📌 At a glance:
- FY25 PAT: ₹1,456 crore (vs ₹1,368 crore in FY24)
- Gross Premium: ₹41,799 crore (+5.9%)
- Underwriting Loss: ₹1,758 crore (widened from ₹1,407 cr)
- Investment Income: ₹6,181 crore
- CMP: ₹174.77 (–3.61% today)
🏢 About the Company
The New India Assurance Company Ltd (NIACL) is India’s largest government-owned general insurance company. From insuring mango farmers to luxury yachts, they do it all — though the claims might take longer than a Marvel reboot.

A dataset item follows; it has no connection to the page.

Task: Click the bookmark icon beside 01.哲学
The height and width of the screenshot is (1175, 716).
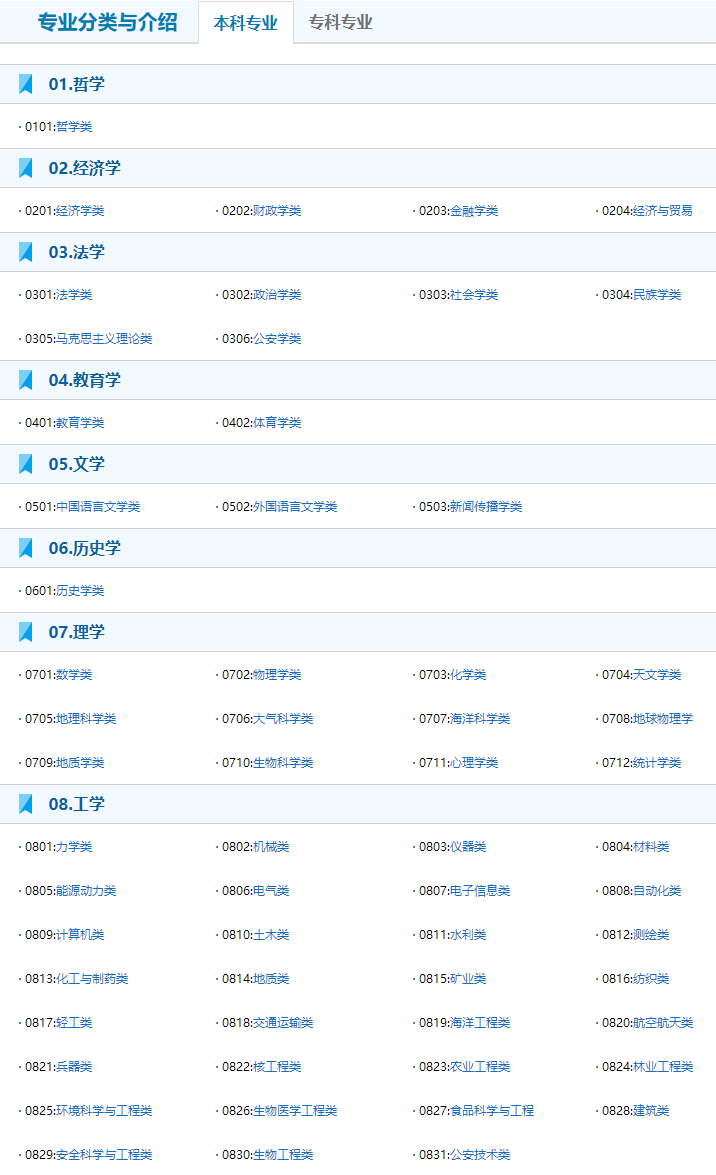Action: pyautogui.click(x=25, y=84)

👨💼 Key Managerial Personnel
- CMD: Neerja Kapur
📊 FY25 Financials
Metric | FY25 | FY24 | YoY Change |
---|---|---|---|
Gross Premium | ₹41,799 cr | ₹39,460 cr | +5.9% |
Net Earned Premium | ₹22,739 cr | ₹21,478 cr | +5.9% |
Underwriting Loss | –₹1,758 cr | –₹1,407 cr | Loss ↑ |
Investment Income | ₹6,181 cr | ₹6,304 cr | –1.9% |
Net Profit (PAT) | ₹1,456 cr | ₹1,368 cr | +6.4% |
🔍 Key Points
- Underwriting performance continues to bleed
- Investment income held up profits
- Combined Ratio remains >100%, indicating operational inefficiency
🧮 Fair Value Estimate
- FY27E PAT = ₹2,000 cr (assume 11% CAGR)
- P/E = 10x (public insurance avg)
- Target MCap = ₹20,000 cr → FV/share = ₹225 (1.2B shares)

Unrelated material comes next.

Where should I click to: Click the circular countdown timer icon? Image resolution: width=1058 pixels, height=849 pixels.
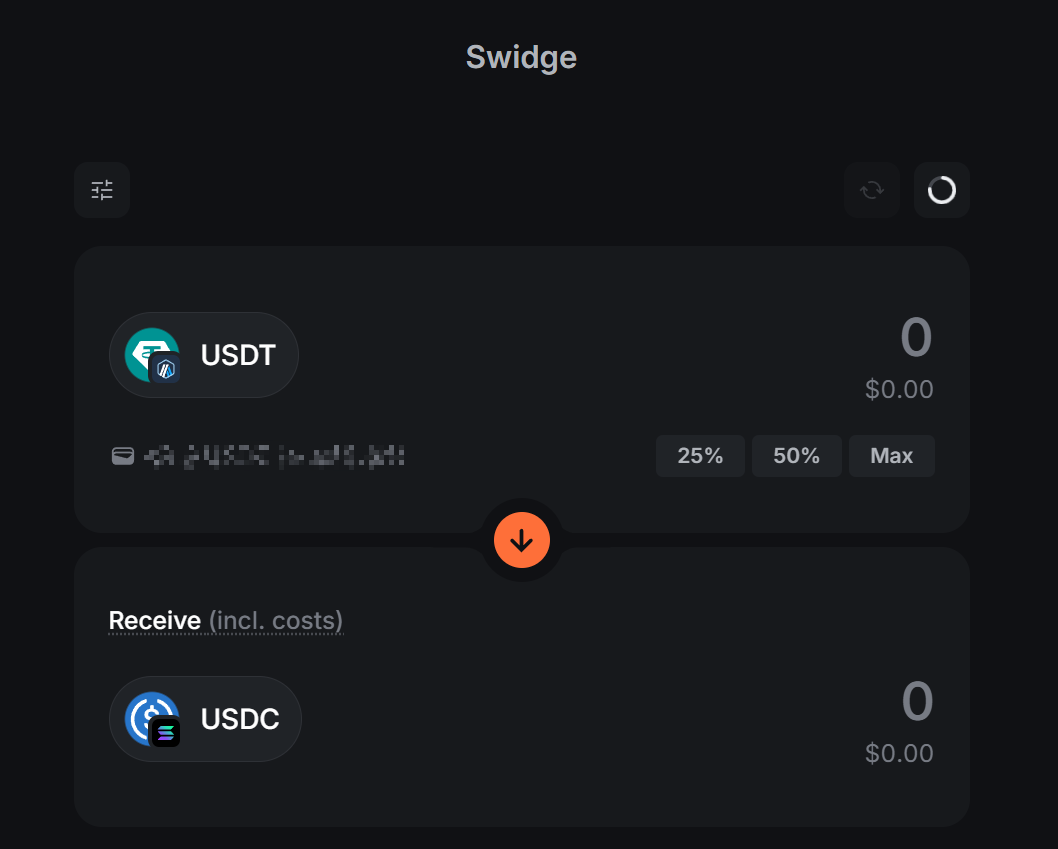[x=942, y=190]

- CMP = ₹174.77 → Undervalued, but with caveats
⚠️ Risks
- Higher claim ratios in health & motor segments
- Regulatory changes & pricing pressure
- Government ownership = unpredictability
📉 So Why Did It Fall 3.6% Today?
- Underwriting loss widening = negative signal
- Likely investor disappointment on margin front
- Market wanted a bigger investment buffer
😂 EduInvesting Take
- PAT may look pretty, but it’s investment-fueled makeup hiding a wounded underwriting face
- This is the LIC of general insurance: big, slow, stable-ish
- Verdict: “Sarkari insurer with FD returns and IPO-style drama. Buy for the dividend, not for dopamine.”